» Set task
Please reproduce the items below word for word, starting at the line that contains "Where should I click to: Remove" and ending after the line that contains "[x=105, y=28]". Leave the pictures out of your answer.

----

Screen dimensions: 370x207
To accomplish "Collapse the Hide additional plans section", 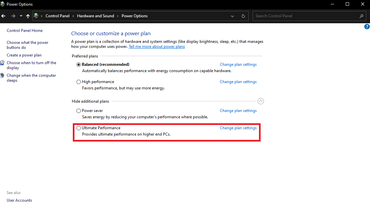I will [x=261, y=101].
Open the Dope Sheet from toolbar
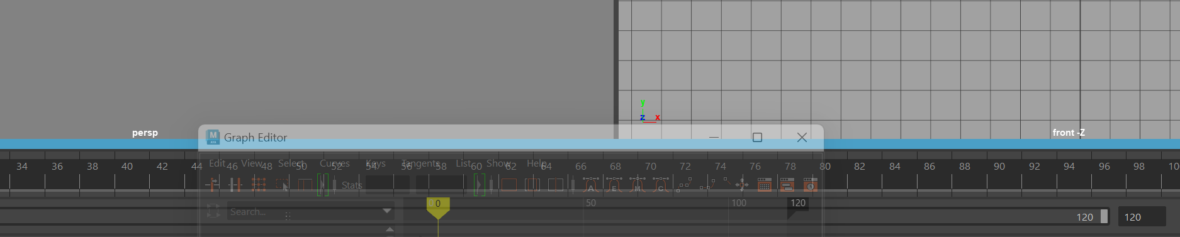This screenshot has height=237, width=1180. [765, 184]
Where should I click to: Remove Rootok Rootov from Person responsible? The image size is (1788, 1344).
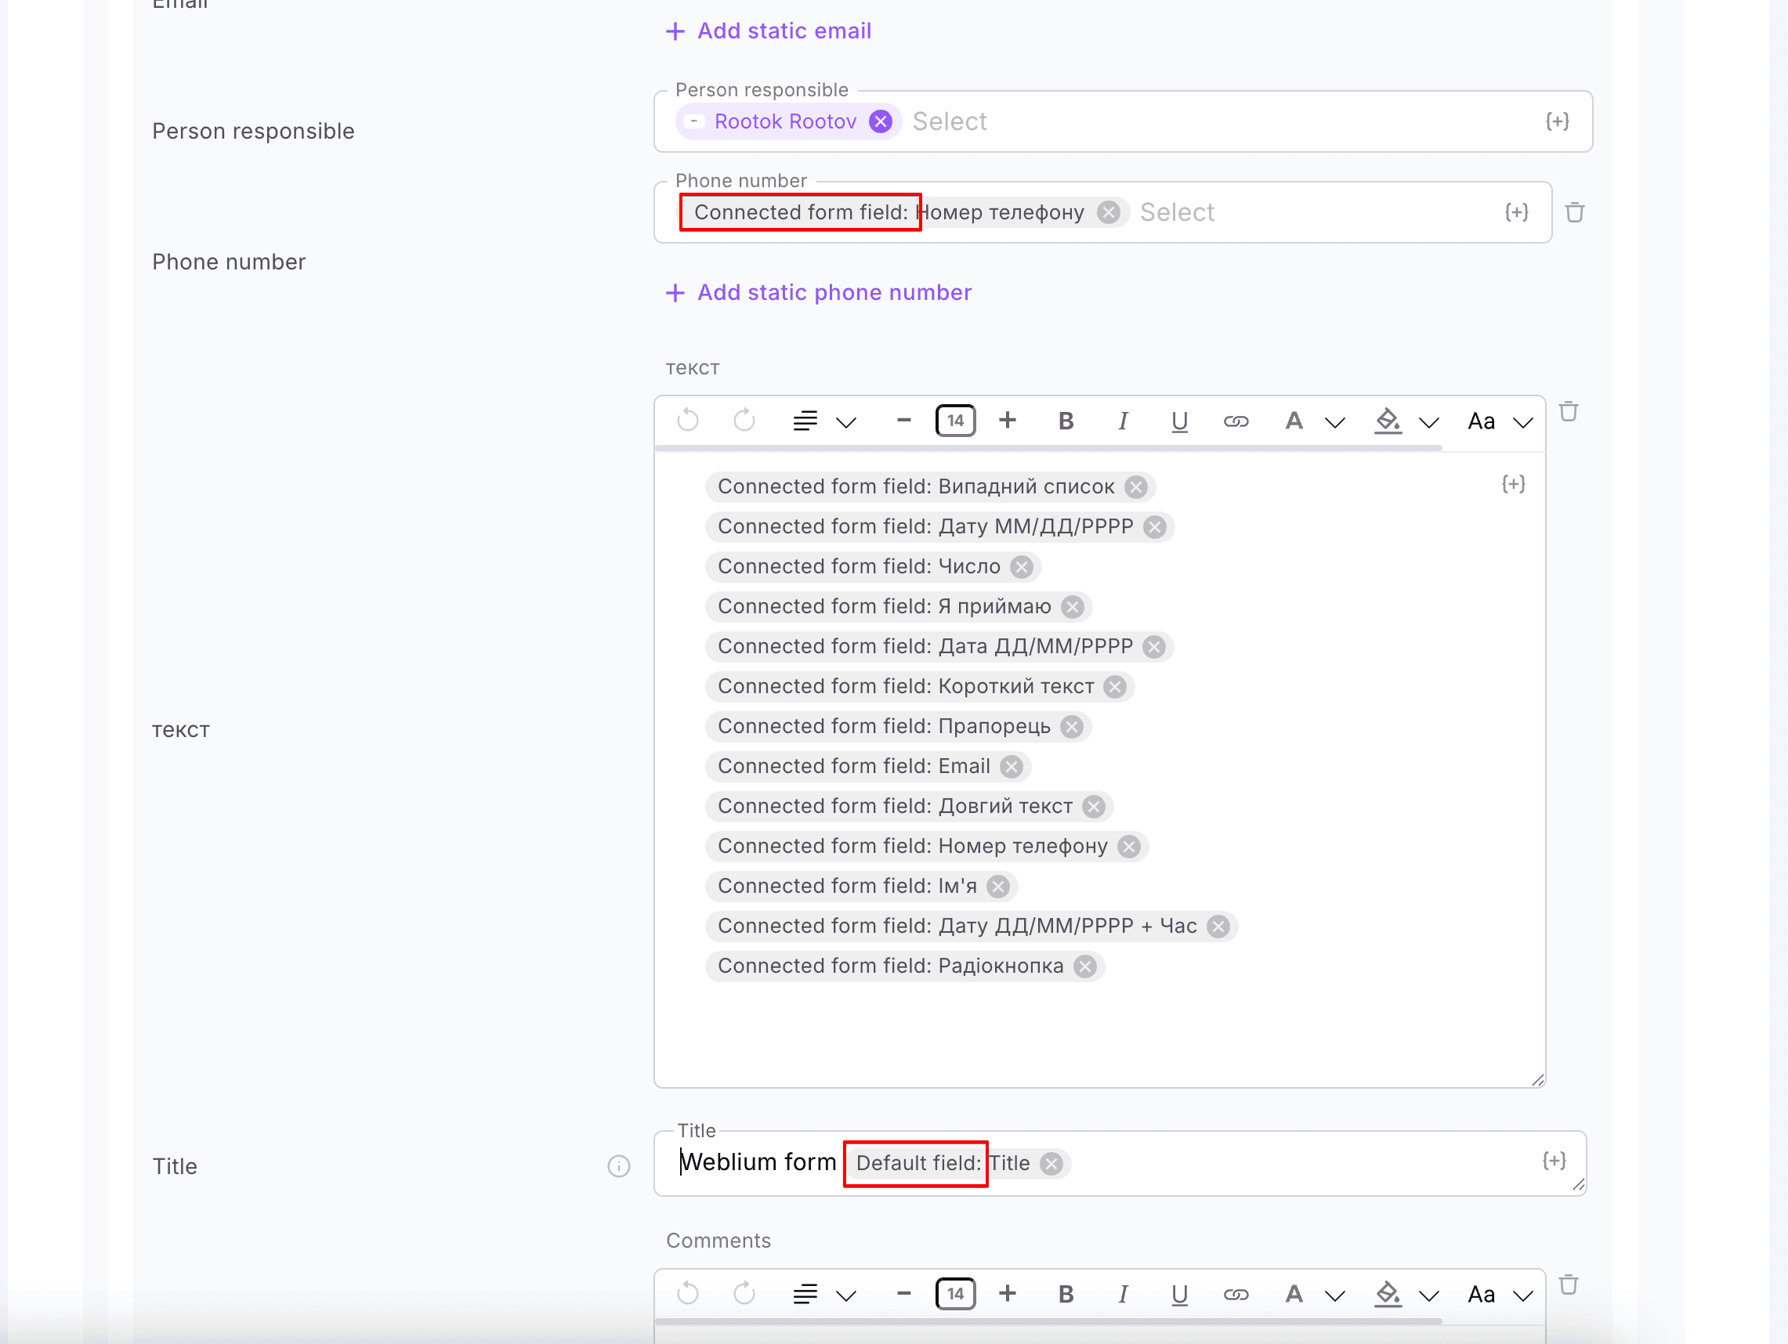[880, 121]
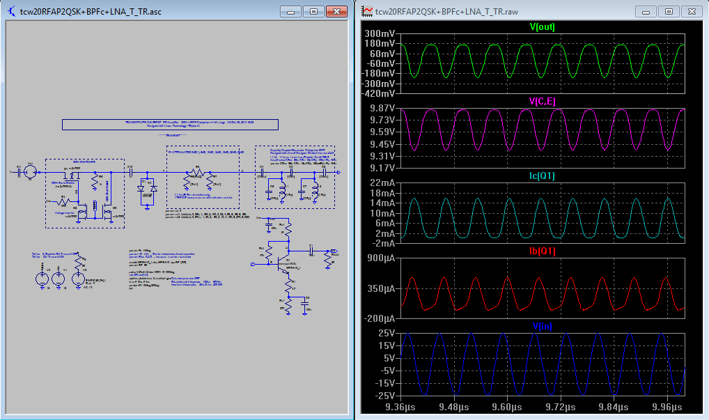Click the back-to-back diode pair in the schematic
This screenshot has height=420, width=709.
pyautogui.click(x=146, y=187)
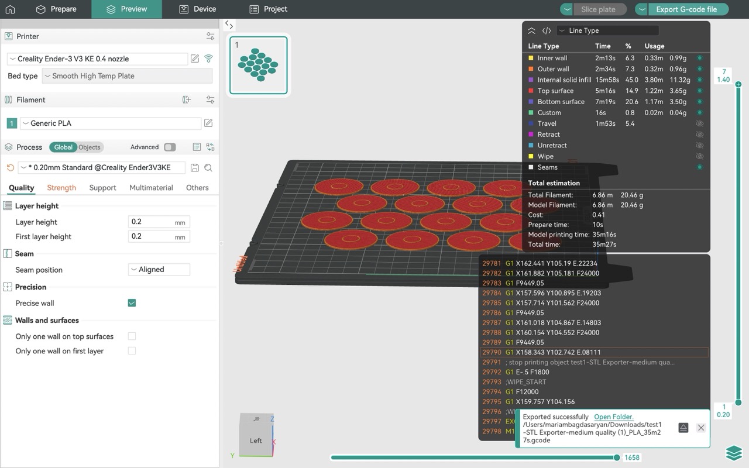
Task: Click the horizontal move slider handle
Action: pyautogui.click(x=617, y=457)
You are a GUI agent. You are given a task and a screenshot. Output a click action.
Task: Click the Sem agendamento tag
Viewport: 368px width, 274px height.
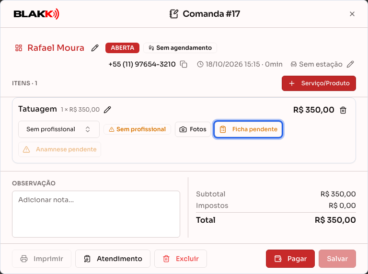pyautogui.click(x=180, y=48)
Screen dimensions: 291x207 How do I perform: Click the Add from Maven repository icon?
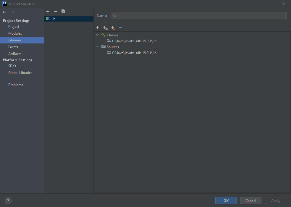[x=105, y=28]
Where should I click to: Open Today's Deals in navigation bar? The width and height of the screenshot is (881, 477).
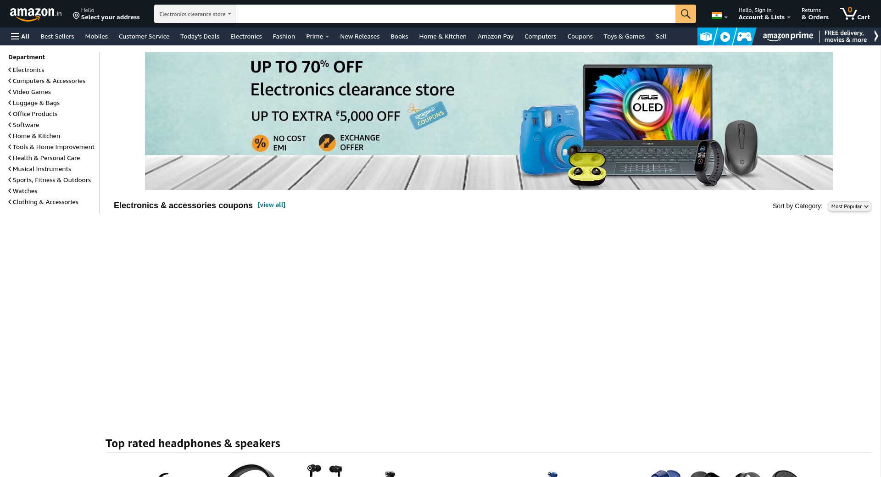(x=200, y=36)
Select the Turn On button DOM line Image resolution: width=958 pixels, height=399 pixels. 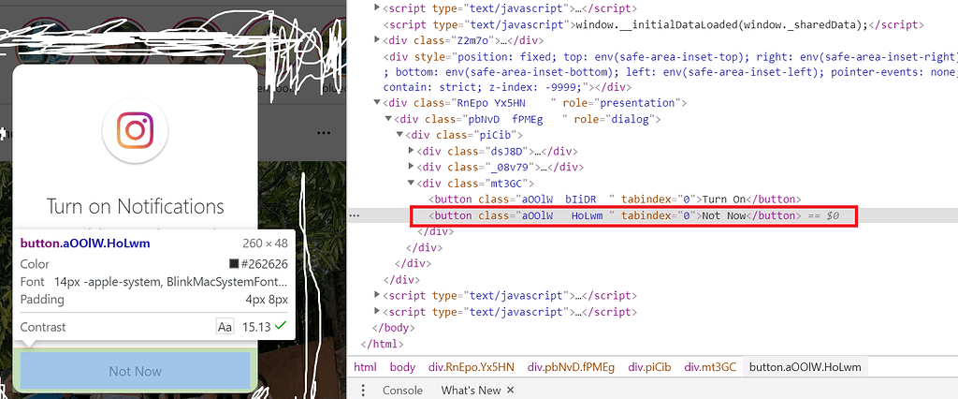[x=615, y=199]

----

» Answer to the exercise
Where should I click to: Remove Rootok Rootov from Person responsible? The image size is (1788, 1344).
[880, 121]
Click the back-to-back diode pair in the schematic
This screenshot has height=420, width=709.
pyautogui.click(x=146, y=187)
Task: Click the horizontal move slider handle
Action: pyautogui.click(x=617, y=457)
You are a GUI agent. You are given a task and a screenshot. Output a click action.
Task: Click the Sem agendamento tag
Viewport: 368px width, 274px height.
pyautogui.click(x=180, y=48)
Screen dimensions: 291x207 How do I perform: Click the Add from Maven repository icon?
[x=105, y=28]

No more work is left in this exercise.